For two days, I’d been trying to pick my dad up a pizza to share with him for Father’s Day. This would normally be a pretty straightforward task, only he needed a gluten-free one.
Apparently, those are harder to come by than I’d expected when I first promised it.
I’d already tried two places close to home, neither of which had that ability. It was time to go beyond our small-town confines to a slightly larger town: Newmarket. I was in luck! But the only gluten-free option they offered was a small.
With no other choices left, I ordered the small, picked it up, and headed to the farm.
We sat at the table with my parents to enjoy our little pizza party that’d been dragged out for two days.
Mom was still high off a concert she’d seen a couple of days earlier, animatedly explaining how awesome it was in great detail, smiling away through her bites of pizza. Dad was in his usual post at the other end of the table, quietly eating and grinning at Mom’s storytelling.

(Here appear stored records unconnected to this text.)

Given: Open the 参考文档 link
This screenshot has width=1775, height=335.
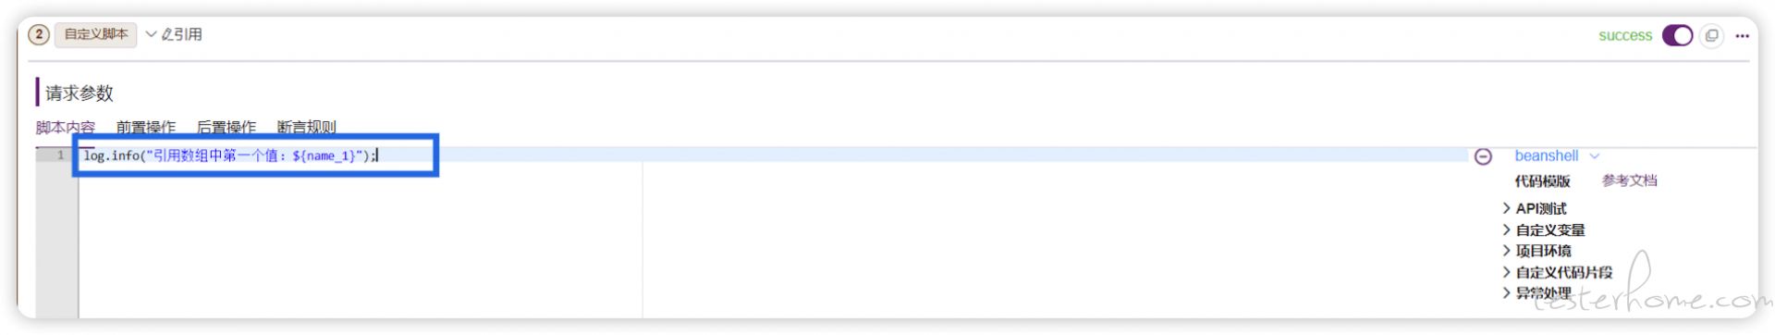Looking at the screenshot, I should (1629, 180).
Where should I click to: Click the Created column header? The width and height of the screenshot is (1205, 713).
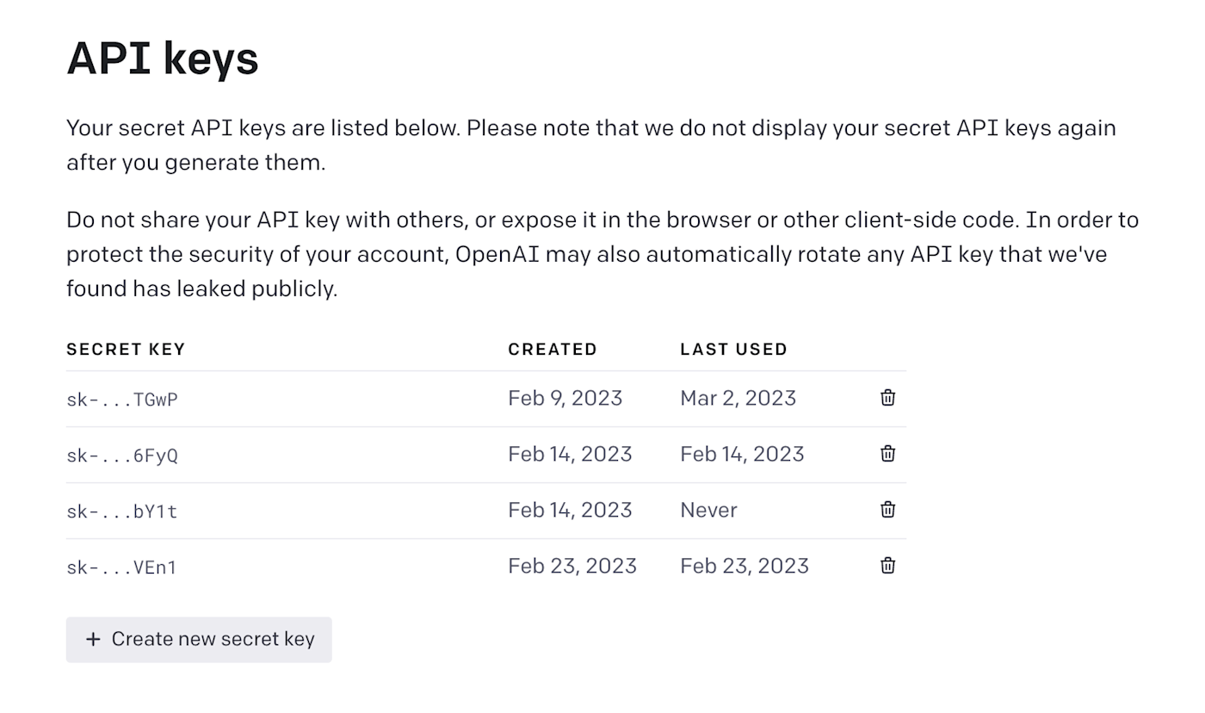pos(553,350)
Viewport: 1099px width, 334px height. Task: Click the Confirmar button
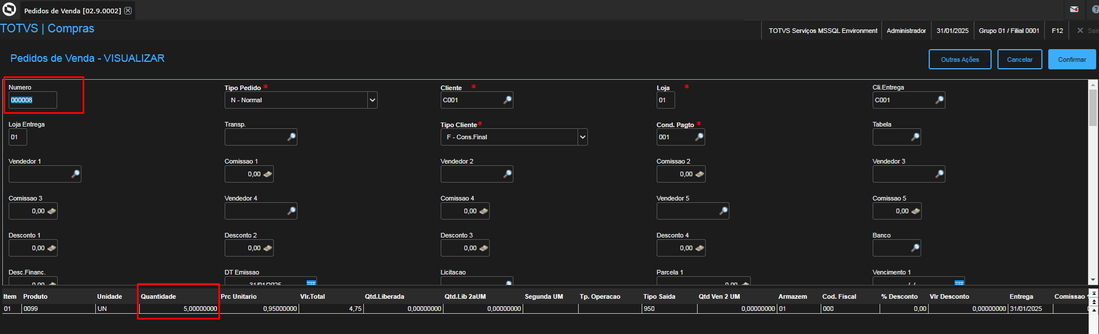point(1072,60)
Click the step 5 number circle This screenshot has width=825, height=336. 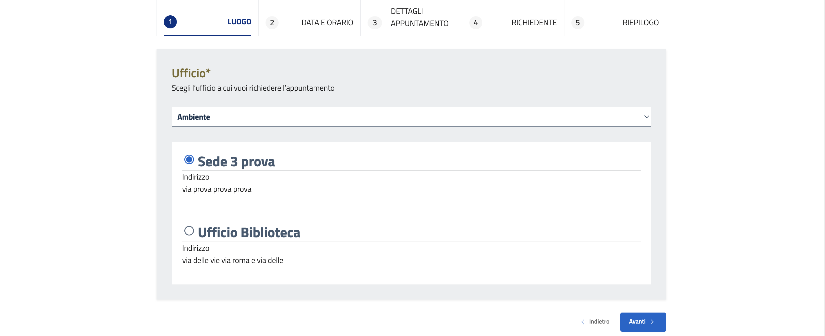pos(577,23)
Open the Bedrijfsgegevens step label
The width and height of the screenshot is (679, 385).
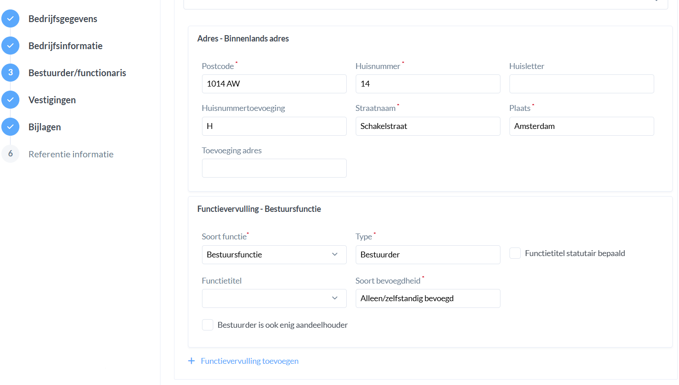click(63, 19)
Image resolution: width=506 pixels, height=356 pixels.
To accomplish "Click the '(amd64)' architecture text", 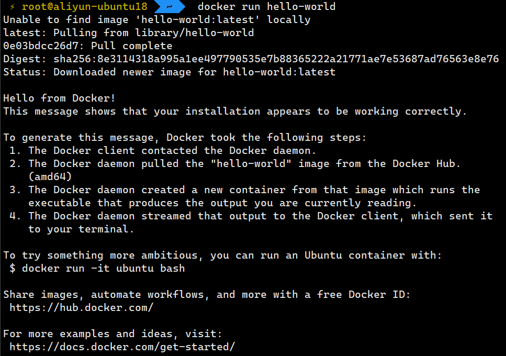I will coord(50,176).
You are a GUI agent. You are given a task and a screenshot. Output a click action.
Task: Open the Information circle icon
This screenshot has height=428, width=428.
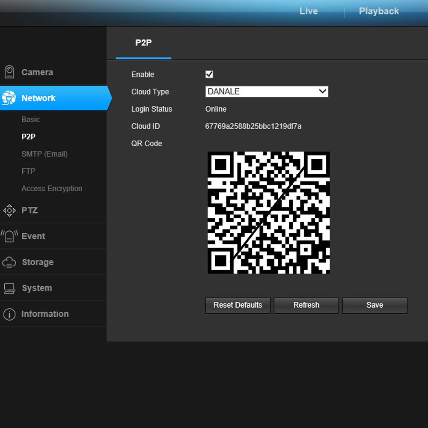9,314
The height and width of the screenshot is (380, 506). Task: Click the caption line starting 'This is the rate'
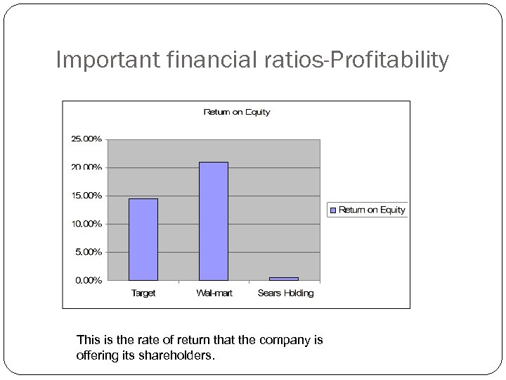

Every so often we’d add a comment to the conversation that made him laugh, and he’d chuckle and grin even more from the head of the table.
Before long the conversation turned to the boat, and as usual, that started a whole chain of stories and reminiscing about all the many adventures (and even more misadventures!) our family has had with our succession of boats over the years. Each one was a slight step up — a little more reliable, with a few more working parts on it.
While we were growing up, Mom took half the neighbourhood out in the boat, and many of our childhood friends learned to waterski behind one of the boats in our wild fleet.
We have some pretty hilarious stories from those days of boating, and as we told them one after the other while sitting around the table, Dad started roaring with laughter. Some of them he remembered, and some he’d never heard before, but all made him smile.
From there, the conversation ventured into other family memories, like the summer we went to Alaska as a family and Dad was so cold he bought the heaviest winter coat he could find within the first couple of days. He still doesn’t know how we talked him into going as far north as Alaska — at any time of the year! (It didn’t matter that it was summer — and therefore about as warm as it was ever going to get. Nobody should go there! Ever!)
Sitting around the table with my parents, sharing pizza and memories, I was in heaven.
I’m starting to realize that moments like these — the little moments, as people call them — really are what make life great.
It’s often the simplest things that turn out to be the best — and the most important.
What I remember most about those trips and those boating memories from childhood is just being together. It didn’t really matter what we were doing, or what happened. The fact that we now have these shared experiences to continue to bond over is one of the greatest gifts.
What I remember most about this Father’s Day is the happiness we shared — the smiles, the laughs, and then the roars of laughter while each of us pictured the scene of the crazy story being told in our minds, each probably imagining something different. I’ll never forget the looks of pure joy on my parents’ faces.
These are the things that matter most in life.
These are the things that carry us through the ups and downs.
And these are the kinds of moments that I want to build my life upon.
The visit last night may have been short, but it was certainly sweet!